Justice Ginsburg Returns to Bench to Begin New Term
(WASHINGTON) -- Justice Ruth Bader Ginsburg wanted to make one thing crystal-clear over the summer: She has no immediate plans to step down. She is taking her spot on the bench to begin the new term on Monday.
Ginsburg spent the summer traveling, giving speeches and reiterating in several print interviews that she expects to stay on the Supreme Court. She celebrated her 80th birthday last March and has spent 20 years on the Supreme Court bench.
So what keeps her going?
“This fantastic job,” Ginsburg told NPR’s Michel Martin at a Georgetown Law event celebrating women’s rights a few weeks ago.

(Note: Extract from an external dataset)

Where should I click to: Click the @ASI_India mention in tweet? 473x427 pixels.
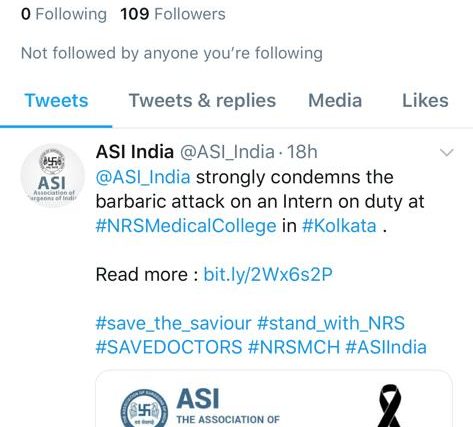(143, 177)
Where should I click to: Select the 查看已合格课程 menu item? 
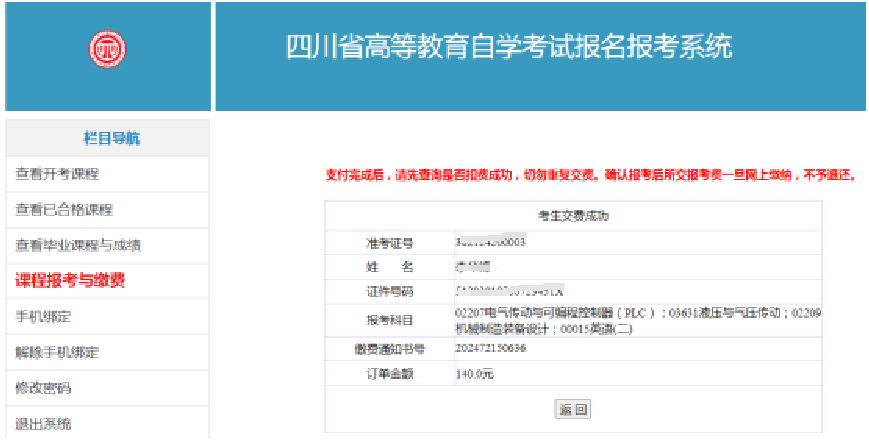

“My only weapon is the power to persuade, so I work terribly hard on my opinions,” Ginsburg said.
Some legal experts believe she is just entering her prime.
“It seems in the last two years you are on fire,” Jeffrey Rosen, the President of the National Constitutional Center, told the Justice in early September.
She is perhaps best known for her 1996 landmark majority opinion striking down the all-male admissions policy at the state-funded Virginia Military Institute. She has, in the past, been on the other side, dissenting with force in cases regarding such issues as pay discrimination and abortion restrictions.
But in the last few years she has taken on a new role on the Court. In 2010, Justice John Paul Stevens retired at 91 years old. Ginsburg became the senior member of the Court’s four member liberal wing. In those controversial cases when the Court splits 5-4 on ideological lines, she gets to choose who will write the dissent.
Rosen asked Ginsburg what emboldened her to express herself so powerfully in recent cases including those on health care, affirmative action and the Voting Rights Act.
“I had a good model,” she replied, referring to Stevens.
In almost every interview, Ginsburg is asked whether she may soon retire given her age and her two previous bouts with cancer.
Howard J. Bashman, a lawyer who publishes the popular How Appealing blog, wrote recently that Ginsburg may want a president with similar views to her own to nominate her successor.
“The most certain way to ensure such a replacement is for Justice Ginsburg to retire during the Obama presidency, and the most certain way to obtain confirmation of such a replacement is for the confirmation process to occur during the current Senate, rather than with a Senate of unknown composition that will exist in 2015-2016 (and the run-up to another presidential election),” Bashman wrote.
Ginsburg has repeated that she has no plans to step down in the immediate future.
When the question came up at the National Constitution Center event, Ginsburg simply responded, “Think about what is coming up next term.” And then launched into the cases at hand.